PROBLEM REQUIREMENTS:
In the entries below, find the string "window" and return each line holding it.

[Stored dataset items]
--

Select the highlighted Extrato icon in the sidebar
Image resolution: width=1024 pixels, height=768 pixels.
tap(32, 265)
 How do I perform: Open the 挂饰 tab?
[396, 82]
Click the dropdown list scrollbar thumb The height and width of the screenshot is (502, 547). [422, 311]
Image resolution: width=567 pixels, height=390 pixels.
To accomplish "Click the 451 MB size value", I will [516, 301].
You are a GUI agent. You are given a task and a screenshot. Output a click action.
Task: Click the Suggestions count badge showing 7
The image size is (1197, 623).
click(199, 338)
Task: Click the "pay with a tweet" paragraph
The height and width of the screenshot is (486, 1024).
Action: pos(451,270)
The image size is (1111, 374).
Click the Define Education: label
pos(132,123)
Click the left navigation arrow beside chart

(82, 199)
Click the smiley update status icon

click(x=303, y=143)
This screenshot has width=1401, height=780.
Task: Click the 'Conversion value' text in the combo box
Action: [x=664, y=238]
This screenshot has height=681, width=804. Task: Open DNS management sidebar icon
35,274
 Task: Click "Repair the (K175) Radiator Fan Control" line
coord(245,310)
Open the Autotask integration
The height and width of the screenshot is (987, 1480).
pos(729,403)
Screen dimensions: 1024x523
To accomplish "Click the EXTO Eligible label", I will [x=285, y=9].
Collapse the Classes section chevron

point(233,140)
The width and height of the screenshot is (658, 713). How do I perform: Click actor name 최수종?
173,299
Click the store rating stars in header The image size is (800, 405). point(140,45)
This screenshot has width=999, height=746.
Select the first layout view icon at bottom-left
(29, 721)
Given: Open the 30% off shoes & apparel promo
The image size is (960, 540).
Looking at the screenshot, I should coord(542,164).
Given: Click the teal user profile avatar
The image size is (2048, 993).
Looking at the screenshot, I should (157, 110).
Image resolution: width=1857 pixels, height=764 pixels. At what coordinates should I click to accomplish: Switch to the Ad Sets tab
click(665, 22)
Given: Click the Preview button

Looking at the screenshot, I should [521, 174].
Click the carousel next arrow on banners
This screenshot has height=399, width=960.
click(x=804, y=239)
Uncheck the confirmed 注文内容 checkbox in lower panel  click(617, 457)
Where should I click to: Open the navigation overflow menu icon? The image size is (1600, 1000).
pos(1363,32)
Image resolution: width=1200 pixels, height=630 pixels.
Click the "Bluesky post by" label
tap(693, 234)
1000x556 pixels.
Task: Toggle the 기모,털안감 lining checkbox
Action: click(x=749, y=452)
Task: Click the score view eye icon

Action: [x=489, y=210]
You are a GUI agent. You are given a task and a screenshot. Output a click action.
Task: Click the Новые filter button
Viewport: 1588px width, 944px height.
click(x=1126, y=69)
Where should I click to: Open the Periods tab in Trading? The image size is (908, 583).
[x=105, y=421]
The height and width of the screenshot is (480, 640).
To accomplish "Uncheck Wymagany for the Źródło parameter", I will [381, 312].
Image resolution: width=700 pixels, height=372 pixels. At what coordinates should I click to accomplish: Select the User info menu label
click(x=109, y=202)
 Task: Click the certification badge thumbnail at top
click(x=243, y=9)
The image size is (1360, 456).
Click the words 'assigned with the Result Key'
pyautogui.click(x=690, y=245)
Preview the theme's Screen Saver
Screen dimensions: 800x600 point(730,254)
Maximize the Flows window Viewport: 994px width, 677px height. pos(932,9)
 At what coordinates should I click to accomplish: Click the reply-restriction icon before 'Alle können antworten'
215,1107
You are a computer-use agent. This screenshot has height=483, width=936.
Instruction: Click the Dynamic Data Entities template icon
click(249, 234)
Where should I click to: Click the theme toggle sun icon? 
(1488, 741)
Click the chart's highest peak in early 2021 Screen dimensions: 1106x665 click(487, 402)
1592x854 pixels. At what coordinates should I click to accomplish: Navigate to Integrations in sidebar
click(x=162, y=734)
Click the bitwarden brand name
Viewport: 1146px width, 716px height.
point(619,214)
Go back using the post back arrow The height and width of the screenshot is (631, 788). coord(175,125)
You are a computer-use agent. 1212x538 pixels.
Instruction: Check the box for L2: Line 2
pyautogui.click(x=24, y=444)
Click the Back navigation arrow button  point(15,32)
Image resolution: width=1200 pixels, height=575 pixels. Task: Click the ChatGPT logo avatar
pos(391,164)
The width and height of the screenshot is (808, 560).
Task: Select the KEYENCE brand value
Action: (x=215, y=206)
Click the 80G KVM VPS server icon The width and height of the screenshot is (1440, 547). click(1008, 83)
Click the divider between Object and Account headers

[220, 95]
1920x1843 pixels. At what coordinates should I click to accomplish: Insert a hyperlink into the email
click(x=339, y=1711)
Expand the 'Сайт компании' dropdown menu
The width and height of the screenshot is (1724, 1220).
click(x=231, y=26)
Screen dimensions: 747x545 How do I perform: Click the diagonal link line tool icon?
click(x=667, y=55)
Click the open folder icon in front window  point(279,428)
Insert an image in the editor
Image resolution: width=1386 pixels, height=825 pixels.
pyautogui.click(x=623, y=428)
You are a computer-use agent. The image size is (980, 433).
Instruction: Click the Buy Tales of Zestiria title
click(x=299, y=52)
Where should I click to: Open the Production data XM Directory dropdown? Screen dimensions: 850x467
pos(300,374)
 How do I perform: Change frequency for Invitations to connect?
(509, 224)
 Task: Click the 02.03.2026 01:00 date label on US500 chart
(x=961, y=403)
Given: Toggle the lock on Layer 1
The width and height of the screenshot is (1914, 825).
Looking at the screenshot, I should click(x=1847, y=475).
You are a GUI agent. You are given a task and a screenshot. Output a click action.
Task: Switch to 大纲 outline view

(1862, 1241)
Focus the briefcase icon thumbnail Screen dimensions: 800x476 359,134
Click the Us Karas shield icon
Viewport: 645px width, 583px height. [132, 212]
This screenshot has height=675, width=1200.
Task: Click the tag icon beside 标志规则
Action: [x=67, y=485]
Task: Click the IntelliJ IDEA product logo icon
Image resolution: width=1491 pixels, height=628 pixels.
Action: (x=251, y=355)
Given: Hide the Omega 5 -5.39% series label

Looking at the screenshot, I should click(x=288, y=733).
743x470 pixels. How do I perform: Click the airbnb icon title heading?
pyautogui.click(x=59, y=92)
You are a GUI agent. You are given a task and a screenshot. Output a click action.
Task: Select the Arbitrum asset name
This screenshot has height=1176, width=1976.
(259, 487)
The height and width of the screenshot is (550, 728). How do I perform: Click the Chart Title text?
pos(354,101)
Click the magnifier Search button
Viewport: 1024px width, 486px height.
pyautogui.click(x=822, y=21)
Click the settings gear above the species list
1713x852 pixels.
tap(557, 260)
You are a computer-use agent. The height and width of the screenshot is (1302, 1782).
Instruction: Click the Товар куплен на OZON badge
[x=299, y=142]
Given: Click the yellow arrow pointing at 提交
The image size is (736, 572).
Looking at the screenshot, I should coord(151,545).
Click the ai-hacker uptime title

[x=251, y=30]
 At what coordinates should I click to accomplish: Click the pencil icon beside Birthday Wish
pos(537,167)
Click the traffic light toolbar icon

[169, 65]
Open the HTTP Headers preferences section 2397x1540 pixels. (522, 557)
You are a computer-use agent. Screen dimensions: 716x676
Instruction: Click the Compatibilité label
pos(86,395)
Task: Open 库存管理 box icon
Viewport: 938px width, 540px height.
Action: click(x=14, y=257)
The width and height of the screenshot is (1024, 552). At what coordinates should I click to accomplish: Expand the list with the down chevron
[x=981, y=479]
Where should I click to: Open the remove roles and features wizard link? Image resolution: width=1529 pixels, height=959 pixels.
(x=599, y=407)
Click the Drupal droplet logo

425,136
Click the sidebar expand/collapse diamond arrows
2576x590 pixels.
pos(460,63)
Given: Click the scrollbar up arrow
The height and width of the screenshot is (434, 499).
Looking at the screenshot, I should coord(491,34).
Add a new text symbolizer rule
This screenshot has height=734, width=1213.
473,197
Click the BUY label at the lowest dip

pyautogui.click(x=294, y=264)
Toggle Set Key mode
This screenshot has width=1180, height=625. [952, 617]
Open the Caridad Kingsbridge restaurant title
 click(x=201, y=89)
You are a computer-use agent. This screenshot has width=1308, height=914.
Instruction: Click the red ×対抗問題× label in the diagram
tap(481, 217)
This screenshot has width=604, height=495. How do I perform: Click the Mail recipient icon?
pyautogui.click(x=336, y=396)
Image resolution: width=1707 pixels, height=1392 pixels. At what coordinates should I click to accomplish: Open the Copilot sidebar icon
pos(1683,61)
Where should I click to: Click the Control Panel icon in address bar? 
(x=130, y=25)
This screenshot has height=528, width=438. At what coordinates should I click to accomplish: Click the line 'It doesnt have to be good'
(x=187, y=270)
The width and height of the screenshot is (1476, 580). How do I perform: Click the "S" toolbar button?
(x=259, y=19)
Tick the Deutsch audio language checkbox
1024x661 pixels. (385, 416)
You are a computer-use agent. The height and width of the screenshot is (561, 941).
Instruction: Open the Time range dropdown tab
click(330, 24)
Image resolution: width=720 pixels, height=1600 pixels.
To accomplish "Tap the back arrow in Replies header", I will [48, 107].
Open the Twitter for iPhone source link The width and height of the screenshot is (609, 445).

--

WRITTEN SOLUTION:
Maximize the Flows window Viewport: 994px width, 677px height. pos(932,9)
Click the open folder icon in front window  point(279,428)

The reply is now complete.